The lines to copy run from the one containing "The width and" to the end of the listing. Please write them out exactly, minus the pictures.

*** Provided records Section Begins ***

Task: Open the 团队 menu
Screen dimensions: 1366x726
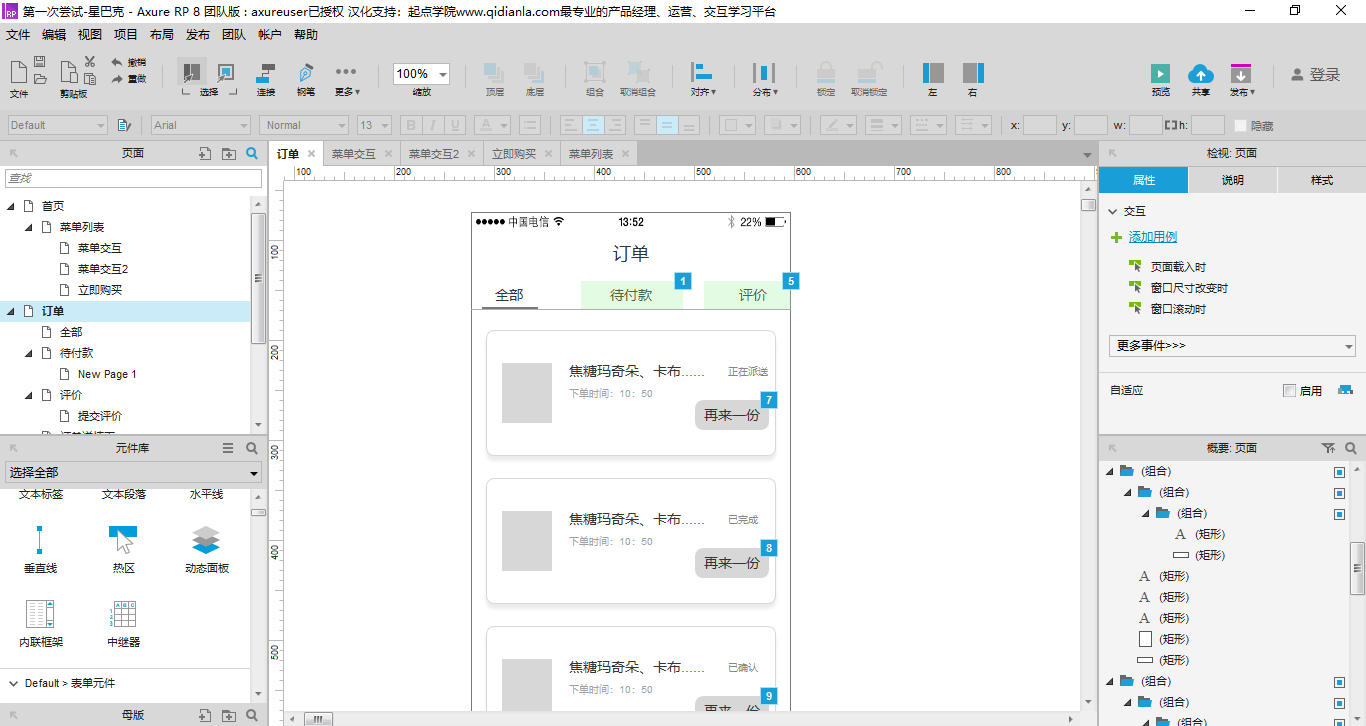Action: tap(233, 33)
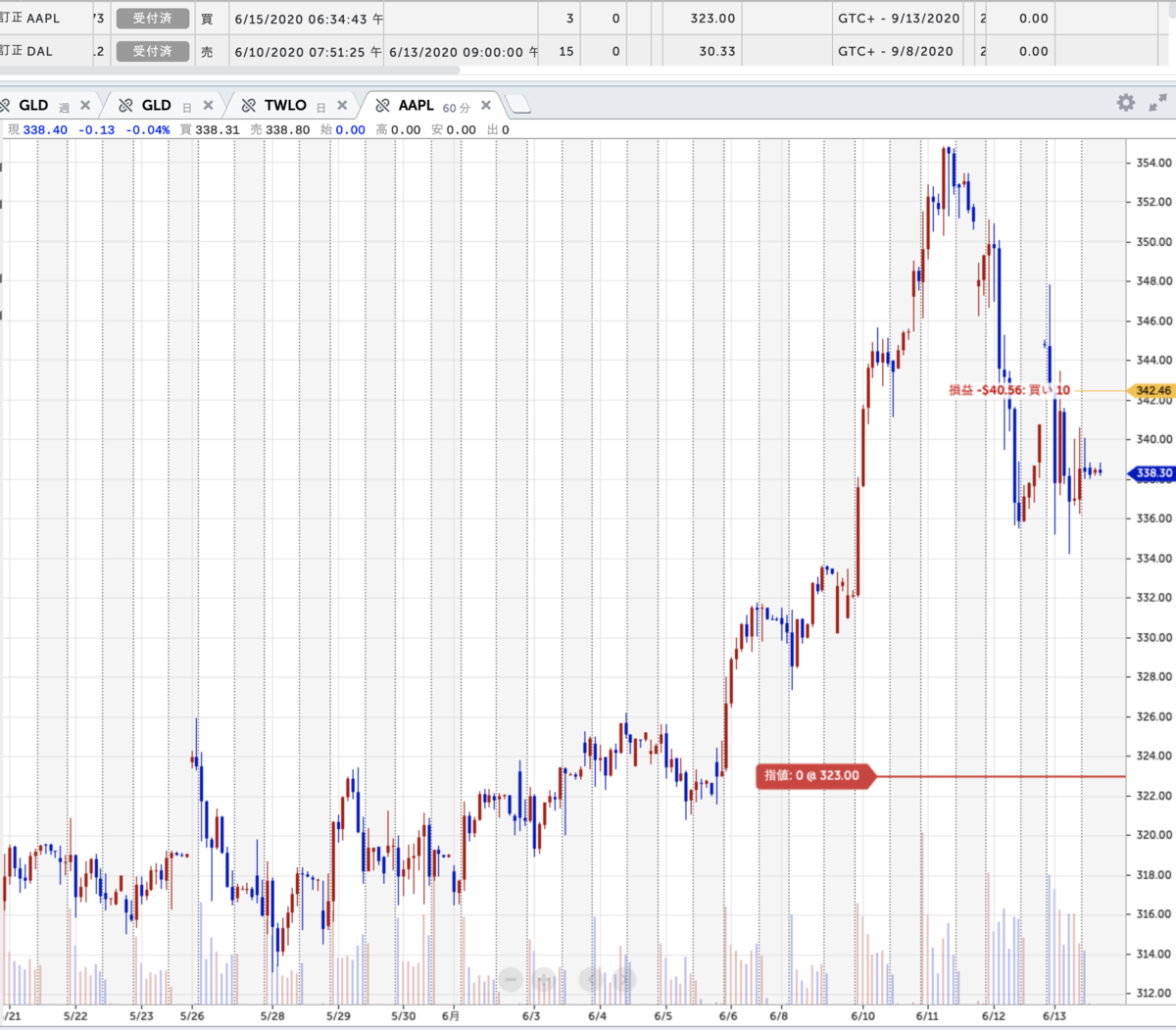
Task: Click link icon on AAPL tab
Action: [x=383, y=105]
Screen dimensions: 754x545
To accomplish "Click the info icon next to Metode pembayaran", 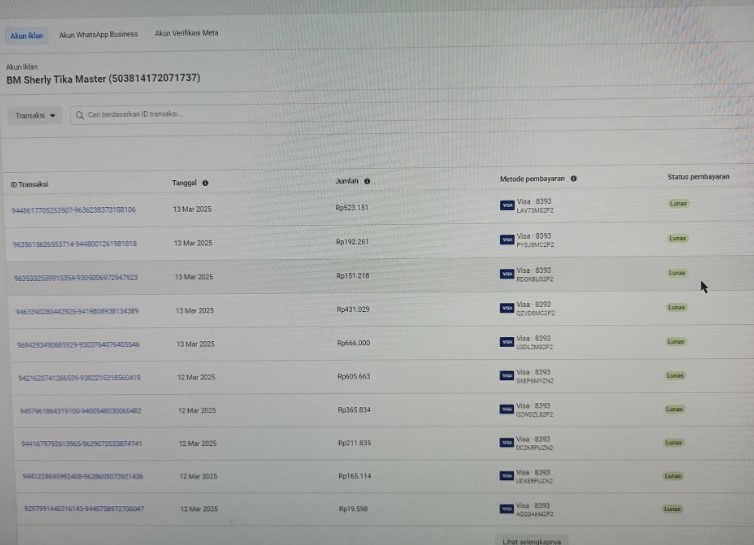I will pos(574,179).
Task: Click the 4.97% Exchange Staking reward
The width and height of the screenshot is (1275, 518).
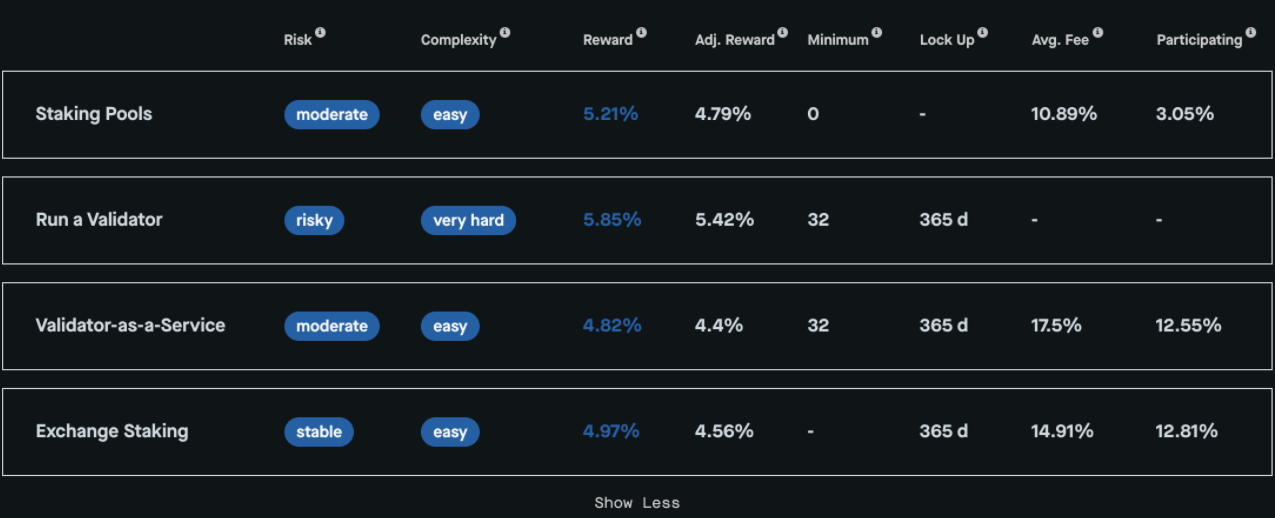Action: (611, 432)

*** Provided records Section Ends ***

• _Answer below_
The width and height of the screenshot is (1275, 518).
Action: (611, 432)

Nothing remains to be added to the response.